It took paying out a settlement for $787 million dollars and a host of damaging private messages, but Fox News finally did the right thing and fired their most popular TV host, Tucker Carlson. While there are any number of good reasons why Carlson should have been fired in the past few years, from his racist, xenophobic comments (he once said that immigrants make America "dirtier") to his crazy, seemingly contradictory conspiracy theories (he recently edited footage of the January 6th riot to make it look the protestors were peaceful, this after previously implying that the whole thing was a false flag operation by the FBI!), to one of his top writers being fired for posting racist, sexist and homophobic comments for years online under a pseudonym, Carlson clearly played up to white supremacist ideas without actually endorsing white supremacist groups, who got the message and flocked to his show.

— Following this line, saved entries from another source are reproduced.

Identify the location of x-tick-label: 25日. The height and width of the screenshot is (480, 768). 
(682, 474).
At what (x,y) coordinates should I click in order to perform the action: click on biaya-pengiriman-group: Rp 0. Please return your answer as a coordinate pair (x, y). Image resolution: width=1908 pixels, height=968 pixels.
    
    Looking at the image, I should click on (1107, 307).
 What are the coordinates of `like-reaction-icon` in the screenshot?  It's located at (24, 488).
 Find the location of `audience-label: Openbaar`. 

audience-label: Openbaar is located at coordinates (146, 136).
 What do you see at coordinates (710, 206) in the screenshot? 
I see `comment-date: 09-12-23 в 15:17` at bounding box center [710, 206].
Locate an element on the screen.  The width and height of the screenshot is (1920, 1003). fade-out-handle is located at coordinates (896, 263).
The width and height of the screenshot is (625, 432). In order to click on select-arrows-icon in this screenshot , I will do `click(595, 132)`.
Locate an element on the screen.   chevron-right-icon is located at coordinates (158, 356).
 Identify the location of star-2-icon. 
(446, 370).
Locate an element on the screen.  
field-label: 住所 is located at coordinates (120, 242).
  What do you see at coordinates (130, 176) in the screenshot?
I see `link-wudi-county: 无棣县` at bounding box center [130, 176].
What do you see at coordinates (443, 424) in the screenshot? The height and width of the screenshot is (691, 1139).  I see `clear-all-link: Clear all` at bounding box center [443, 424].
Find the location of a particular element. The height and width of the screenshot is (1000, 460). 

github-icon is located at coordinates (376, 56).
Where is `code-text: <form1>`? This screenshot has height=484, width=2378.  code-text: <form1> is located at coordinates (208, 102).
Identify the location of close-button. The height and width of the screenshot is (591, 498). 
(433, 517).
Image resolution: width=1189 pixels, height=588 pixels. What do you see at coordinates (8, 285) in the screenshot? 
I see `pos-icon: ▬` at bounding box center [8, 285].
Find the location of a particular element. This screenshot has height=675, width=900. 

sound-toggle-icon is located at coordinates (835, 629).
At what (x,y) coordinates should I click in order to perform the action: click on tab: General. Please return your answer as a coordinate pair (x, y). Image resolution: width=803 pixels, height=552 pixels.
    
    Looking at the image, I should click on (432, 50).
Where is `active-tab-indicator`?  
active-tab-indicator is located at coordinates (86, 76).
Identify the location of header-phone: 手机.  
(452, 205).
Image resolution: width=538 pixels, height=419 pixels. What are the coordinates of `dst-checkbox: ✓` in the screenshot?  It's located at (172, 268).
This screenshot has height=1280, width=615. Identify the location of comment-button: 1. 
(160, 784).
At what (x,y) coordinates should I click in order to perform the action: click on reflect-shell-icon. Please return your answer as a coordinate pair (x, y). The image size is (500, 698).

He's not the first Fox News on air personality to be suddenly fired; Bill O'Reilly, who, like Carlson, was the host on the network with the highest ratings, was forced out in 2017 because of a large payment made by the network to women he had sexually harassed. Glenn Beck, another popular host, was let go in 2015 after he called then President Barack Obama a "racist" and once joked about poisoning Nancy Pelosi.
Still, Carlson's firing was sudden, given that he wasn't even given a chance to say goodbye on his show. Now I wish that his firing was in reaction to his horrible comments, or the allegedly misogynistic work environment that fostered on the show, but it really sounds like the breaking point was that, during the recent legal case that Fox was in with the Dominion voting machine company, private messages of Carlson's were revealed to his bosses that showed a lack of respect for Fox News owner Rupert Murdoch and other network leaders. Carlson clearly thought that, as the number one host on the network, he could express negative views about his bosses to his coworkers without risk. Obviously, he was wrong. I think his mistake was assuming that conservative audiences cared more about personalities than content. Carlson was the number one host on Fox News because he was the one who pushed his hateful rhetoric to the brink of acceptability. (The New York Times ran a heavily researched study of his show in April of 2022 that revealed that many of his stories got their start in white supremacist chat rooms). Who he was didn't really matter to the viewers, it was what he said.
Now while I would love nothing more than for Fox News to change its tone and do more actual reporting and less crazy commentary about the dangers of "woke" M and M's, I'm not getting my hopes up. Yes, I'm happy that Carlson got the boot, just as I was happy when O'Reilly and Beck did too, but did those two earlier firings change the nature of Fox News? No. The simple truth of right wing media is that there will always be someone who will tell their mostly white, mostly old and mostly male audience what they want to hear along with conspiracy theories and ideas that will make them mad, even when those ideas don't make sense. (A right wing relative of mine once assured me that the Green New Deal would have banned airplanes!). In other words, Carlson may be gone, but the sexism, bigotry, homophobia and xenophobia he spewed can always be spewed by somebody else.